◆ **Materials provided**:
::::::::

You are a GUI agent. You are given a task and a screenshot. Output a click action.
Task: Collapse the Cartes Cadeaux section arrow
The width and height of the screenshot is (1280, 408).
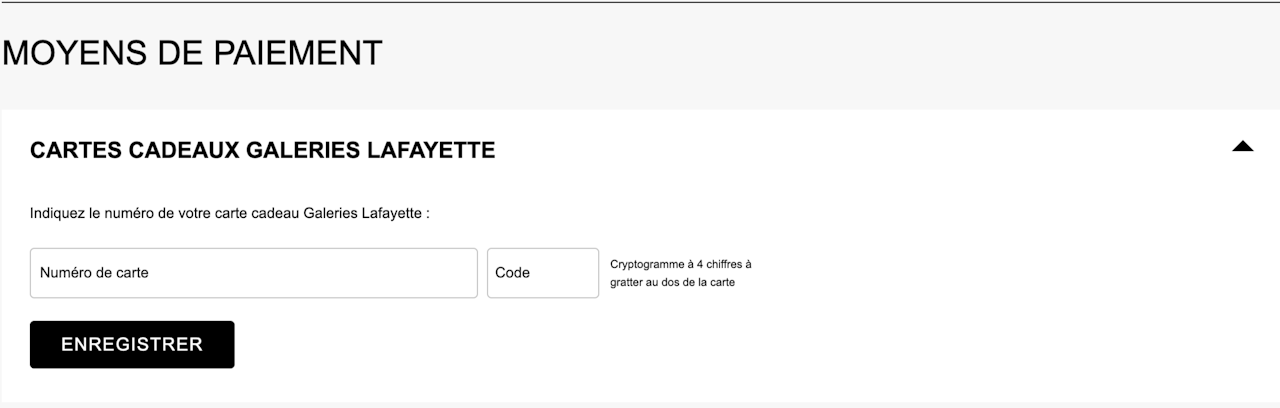1242,147
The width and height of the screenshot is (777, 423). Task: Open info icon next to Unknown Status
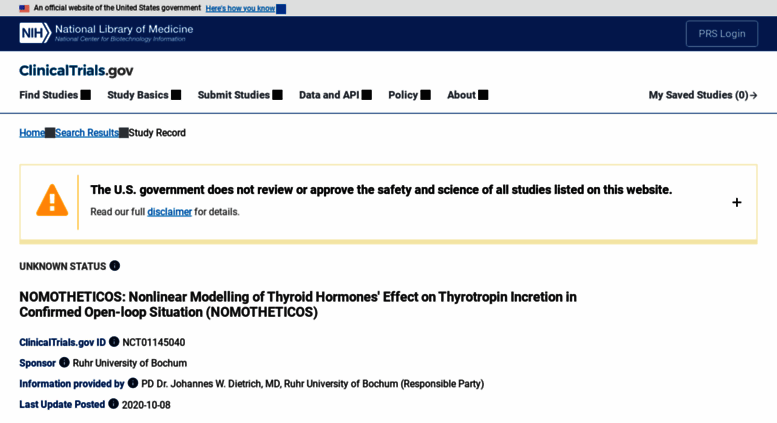114,266

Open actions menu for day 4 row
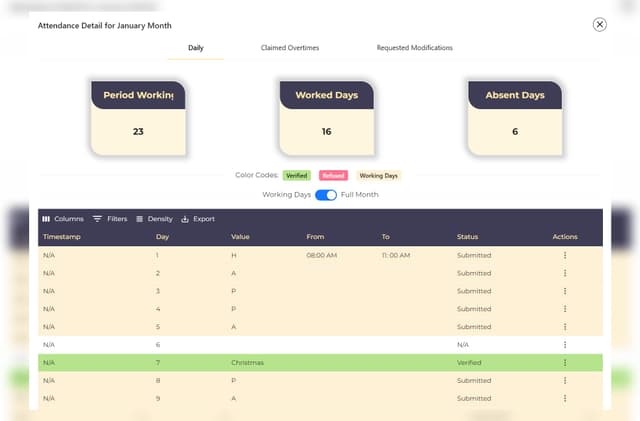[x=565, y=309]
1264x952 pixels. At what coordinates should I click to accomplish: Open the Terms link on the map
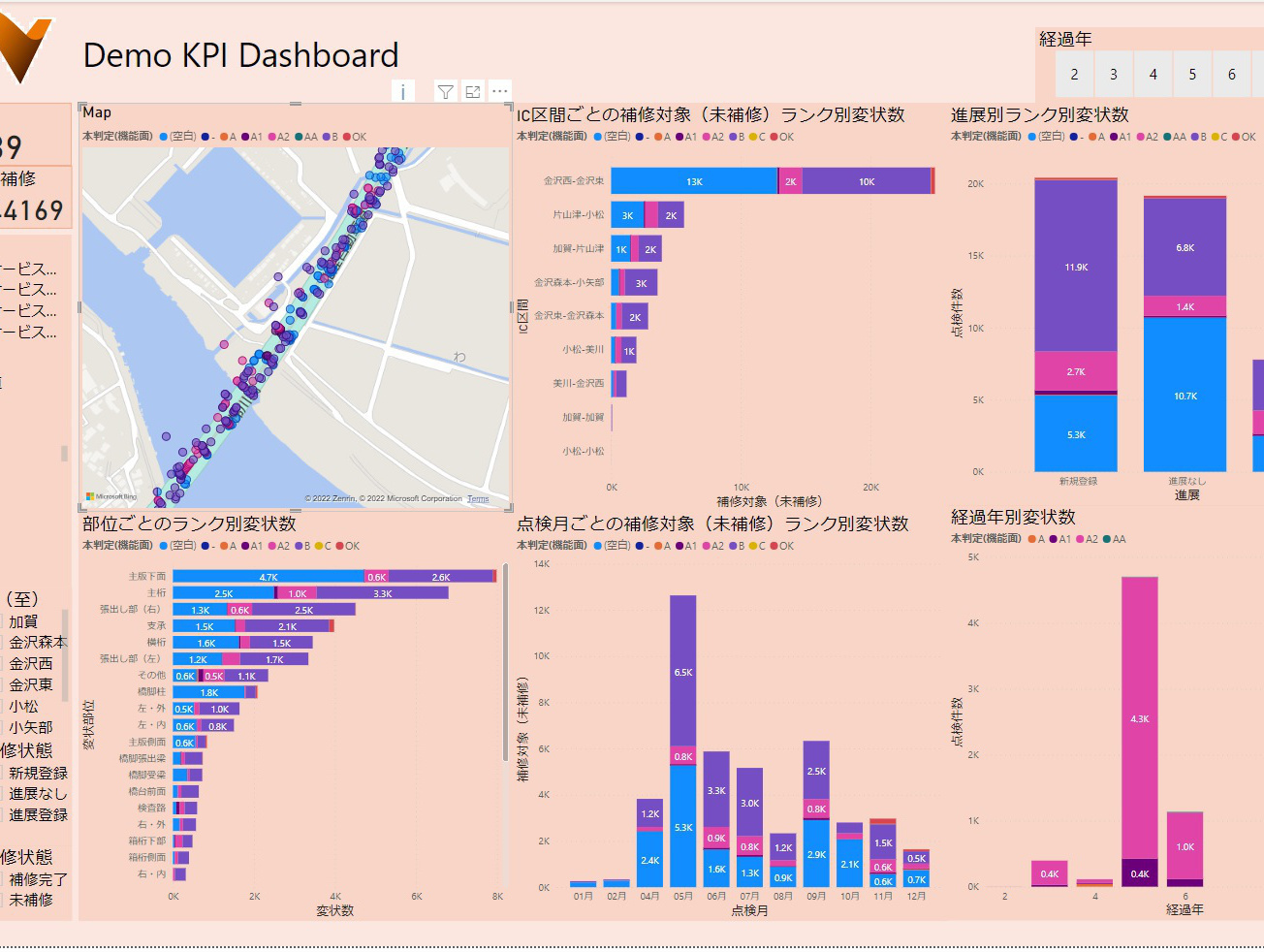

::::::::

◆ **Your task**:
The copy starts at the line holding "Task: Collapse the" and ends at the last line of the records above. Transcribe those lines exactly, pictures excluded.

◆ **Output for this task**:
Task: Collapse the Cartes Cadeaux section arrow
The width and height of the screenshot is (1280, 408).
1242,147
The width and height of the screenshot is (777, 423). Task: Open info icon next to Unknown Status
114,266

Open actions menu for day 4 row
[x=565, y=309]
1264x952 pixels. At what coordinates should I click to accomplish: Open the Terms link on the map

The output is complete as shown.